[Dataset records]
⟨
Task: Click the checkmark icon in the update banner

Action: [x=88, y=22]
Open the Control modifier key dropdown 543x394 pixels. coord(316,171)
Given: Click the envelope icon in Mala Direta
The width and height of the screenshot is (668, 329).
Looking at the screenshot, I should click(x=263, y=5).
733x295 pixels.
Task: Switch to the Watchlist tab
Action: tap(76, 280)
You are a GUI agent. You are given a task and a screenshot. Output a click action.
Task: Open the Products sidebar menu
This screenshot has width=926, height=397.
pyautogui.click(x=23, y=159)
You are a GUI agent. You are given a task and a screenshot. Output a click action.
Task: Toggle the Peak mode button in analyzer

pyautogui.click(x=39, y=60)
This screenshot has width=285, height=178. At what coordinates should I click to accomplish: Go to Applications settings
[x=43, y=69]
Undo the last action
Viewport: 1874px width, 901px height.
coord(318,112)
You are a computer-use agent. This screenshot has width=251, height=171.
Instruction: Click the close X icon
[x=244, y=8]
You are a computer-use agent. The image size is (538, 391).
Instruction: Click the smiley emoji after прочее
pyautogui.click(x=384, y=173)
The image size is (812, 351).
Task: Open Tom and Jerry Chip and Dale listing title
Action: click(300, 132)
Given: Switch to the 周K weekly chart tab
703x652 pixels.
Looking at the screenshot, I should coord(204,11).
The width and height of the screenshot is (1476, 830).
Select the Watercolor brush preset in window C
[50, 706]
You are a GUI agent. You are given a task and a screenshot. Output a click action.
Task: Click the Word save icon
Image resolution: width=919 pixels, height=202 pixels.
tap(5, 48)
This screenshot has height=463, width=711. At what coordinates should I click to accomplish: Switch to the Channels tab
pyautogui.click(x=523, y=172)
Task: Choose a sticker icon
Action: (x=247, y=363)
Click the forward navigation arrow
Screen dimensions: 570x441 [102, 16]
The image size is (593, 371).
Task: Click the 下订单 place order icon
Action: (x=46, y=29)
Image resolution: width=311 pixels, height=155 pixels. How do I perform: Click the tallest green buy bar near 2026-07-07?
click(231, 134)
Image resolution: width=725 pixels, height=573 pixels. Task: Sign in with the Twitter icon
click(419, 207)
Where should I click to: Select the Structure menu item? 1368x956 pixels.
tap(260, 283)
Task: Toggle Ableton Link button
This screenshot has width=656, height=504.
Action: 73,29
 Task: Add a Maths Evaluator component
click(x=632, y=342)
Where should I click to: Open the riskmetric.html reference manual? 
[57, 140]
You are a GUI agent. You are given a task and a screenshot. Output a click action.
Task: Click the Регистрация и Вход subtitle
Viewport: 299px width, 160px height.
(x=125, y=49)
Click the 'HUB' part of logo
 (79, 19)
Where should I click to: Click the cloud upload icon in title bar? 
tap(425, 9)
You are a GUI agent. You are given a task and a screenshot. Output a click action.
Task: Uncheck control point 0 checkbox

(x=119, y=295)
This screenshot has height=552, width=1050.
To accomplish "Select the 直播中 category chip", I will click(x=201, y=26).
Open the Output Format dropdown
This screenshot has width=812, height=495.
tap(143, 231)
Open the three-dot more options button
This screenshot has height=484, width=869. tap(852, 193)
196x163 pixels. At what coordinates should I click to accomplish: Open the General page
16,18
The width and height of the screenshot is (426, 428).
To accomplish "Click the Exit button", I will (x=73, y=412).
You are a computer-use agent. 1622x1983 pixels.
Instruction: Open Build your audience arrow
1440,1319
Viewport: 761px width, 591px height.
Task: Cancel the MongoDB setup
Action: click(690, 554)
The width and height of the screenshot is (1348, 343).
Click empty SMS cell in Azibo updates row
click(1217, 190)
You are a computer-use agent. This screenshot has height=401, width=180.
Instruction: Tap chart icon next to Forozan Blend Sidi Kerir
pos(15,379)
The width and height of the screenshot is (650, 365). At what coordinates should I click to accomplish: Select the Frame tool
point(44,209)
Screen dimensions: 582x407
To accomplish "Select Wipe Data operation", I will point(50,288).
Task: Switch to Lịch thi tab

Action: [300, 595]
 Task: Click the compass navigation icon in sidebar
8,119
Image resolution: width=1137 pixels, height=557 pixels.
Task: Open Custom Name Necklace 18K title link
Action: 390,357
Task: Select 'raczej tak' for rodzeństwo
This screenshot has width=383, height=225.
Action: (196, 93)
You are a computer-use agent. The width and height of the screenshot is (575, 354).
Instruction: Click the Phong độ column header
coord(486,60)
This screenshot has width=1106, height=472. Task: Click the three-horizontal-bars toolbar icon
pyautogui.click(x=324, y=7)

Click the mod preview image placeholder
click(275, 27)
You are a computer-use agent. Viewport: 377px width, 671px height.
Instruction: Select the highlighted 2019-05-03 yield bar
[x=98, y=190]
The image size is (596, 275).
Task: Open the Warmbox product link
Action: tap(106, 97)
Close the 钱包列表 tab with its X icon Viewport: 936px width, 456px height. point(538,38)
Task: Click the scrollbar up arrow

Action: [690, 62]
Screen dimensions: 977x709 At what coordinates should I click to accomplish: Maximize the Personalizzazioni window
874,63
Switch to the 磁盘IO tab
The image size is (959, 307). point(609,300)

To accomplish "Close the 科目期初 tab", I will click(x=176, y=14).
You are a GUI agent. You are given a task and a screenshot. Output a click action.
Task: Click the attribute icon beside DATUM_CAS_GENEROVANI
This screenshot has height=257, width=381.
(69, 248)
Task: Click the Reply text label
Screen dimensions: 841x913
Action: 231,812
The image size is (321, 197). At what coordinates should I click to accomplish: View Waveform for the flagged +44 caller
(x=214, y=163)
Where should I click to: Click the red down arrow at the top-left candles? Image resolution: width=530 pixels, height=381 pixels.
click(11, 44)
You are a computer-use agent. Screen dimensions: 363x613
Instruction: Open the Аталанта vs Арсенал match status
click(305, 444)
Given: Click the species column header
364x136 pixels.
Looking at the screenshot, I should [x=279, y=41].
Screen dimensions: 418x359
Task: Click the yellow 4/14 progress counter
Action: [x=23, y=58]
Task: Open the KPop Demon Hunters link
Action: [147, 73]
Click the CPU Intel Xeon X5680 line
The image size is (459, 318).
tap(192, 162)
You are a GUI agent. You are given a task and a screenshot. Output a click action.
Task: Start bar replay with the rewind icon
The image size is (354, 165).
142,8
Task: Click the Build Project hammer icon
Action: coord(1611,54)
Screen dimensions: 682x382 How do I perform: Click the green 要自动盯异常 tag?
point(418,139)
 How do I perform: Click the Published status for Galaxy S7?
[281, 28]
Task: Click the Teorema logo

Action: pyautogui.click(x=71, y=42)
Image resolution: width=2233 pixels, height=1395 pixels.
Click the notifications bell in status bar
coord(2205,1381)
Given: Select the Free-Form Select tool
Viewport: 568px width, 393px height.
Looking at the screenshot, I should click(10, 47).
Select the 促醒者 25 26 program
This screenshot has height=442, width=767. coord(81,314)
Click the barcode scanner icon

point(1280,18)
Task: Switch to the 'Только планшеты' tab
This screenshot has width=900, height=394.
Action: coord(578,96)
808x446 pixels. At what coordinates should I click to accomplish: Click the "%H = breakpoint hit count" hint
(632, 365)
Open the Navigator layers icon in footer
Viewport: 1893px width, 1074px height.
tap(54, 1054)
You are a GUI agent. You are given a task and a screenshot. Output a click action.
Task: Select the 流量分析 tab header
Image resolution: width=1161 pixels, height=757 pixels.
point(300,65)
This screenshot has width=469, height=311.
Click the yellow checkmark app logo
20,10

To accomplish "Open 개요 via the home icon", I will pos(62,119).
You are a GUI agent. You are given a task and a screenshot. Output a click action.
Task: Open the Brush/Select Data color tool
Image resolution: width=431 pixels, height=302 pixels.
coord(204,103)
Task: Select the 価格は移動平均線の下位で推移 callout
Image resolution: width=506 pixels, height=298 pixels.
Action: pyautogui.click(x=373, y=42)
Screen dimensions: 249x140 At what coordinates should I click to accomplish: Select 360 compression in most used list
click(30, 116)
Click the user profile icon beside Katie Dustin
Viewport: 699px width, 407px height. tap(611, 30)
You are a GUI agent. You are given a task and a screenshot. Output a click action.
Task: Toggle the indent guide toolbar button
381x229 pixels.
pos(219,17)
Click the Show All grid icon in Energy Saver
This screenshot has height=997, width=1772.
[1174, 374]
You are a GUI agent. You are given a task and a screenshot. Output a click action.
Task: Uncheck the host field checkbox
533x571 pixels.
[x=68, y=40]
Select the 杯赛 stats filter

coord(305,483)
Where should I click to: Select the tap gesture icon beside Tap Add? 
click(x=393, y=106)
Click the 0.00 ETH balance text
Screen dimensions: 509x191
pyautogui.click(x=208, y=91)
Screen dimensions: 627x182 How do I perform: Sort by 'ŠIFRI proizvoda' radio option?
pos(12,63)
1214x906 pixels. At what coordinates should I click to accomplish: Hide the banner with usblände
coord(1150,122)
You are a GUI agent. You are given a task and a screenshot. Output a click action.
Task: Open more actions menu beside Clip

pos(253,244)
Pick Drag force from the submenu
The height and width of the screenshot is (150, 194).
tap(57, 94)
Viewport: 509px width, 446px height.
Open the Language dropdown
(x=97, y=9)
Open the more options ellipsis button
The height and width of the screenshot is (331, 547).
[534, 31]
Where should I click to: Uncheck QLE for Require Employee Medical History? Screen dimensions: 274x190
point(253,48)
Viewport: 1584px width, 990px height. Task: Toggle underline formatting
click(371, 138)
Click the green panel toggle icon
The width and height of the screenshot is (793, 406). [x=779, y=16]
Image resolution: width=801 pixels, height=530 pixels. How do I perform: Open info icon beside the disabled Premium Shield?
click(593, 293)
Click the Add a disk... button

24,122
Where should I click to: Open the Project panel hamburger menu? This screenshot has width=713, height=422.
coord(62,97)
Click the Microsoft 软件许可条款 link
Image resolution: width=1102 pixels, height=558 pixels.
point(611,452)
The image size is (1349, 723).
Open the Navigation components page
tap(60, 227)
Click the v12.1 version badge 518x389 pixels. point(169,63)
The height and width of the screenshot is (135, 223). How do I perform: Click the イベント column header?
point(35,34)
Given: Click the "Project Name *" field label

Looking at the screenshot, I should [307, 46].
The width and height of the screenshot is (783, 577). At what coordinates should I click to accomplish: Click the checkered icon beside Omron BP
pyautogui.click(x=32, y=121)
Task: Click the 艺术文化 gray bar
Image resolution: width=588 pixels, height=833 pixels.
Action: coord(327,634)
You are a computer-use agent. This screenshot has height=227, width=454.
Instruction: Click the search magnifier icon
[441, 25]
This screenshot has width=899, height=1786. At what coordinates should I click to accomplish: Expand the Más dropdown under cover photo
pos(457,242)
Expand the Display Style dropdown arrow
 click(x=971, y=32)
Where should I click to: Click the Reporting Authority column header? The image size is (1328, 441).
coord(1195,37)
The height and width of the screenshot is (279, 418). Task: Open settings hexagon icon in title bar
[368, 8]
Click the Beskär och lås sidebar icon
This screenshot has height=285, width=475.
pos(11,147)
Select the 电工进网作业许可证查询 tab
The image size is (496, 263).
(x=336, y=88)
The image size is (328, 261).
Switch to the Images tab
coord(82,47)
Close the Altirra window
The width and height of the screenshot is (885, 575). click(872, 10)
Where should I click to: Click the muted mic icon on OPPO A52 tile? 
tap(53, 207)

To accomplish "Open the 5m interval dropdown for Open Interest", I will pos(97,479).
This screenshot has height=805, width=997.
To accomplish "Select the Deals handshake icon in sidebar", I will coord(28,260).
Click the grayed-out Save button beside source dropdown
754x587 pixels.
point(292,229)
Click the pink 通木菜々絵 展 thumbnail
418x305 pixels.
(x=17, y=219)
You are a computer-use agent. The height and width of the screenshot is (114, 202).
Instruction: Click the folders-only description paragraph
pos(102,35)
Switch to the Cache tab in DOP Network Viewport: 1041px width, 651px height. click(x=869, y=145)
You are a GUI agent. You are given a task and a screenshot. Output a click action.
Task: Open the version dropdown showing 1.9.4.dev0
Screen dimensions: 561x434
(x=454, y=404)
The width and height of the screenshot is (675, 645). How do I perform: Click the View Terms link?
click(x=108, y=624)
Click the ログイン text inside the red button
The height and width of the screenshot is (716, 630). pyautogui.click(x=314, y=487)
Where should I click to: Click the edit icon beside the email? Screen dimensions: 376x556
⟩
Please update the lines starting with the line with "Close the Altirra window" and going on through the line with "click(x=108, y=624)". Replace "View Terms" with "View Policy" and leave everything else unchanged.

Close the Altirra window
The width and height of the screenshot is (885, 575). click(872, 10)
Where should I click to: Click the muted mic icon on OPPO A52 tile? 
tap(53, 207)

To accomplish "Open the 5m interval dropdown for Open Interest", I will pos(97,479).
This screenshot has height=805, width=997.
To accomplish "Select the Deals handshake icon in sidebar", I will coord(28,260).
Click the grayed-out Save button beside source dropdown
754x587 pixels.
point(292,229)
Click the pink 通木菜々絵 展 thumbnail
418x305 pixels.
(x=17, y=219)
You are a computer-use agent. The height and width of the screenshot is (114, 202).
Instruction: Click the folders-only description paragraph
pos(102,35)
Switch to the Cache tab in DOP Network Viewport: 1041px width, 651px height. click(x=869, y=145)
You are a GUI agent. You are given a task and a screenshot. Output a click action.
Task: Open the version dropdown showing 1.9.4.dev0
Screen dimensions: 561x434
(x=454, y=404)
The width and height of the screenshot is (675, 645). How do I perform: Click the View Policy link?
click(x=108, y=624)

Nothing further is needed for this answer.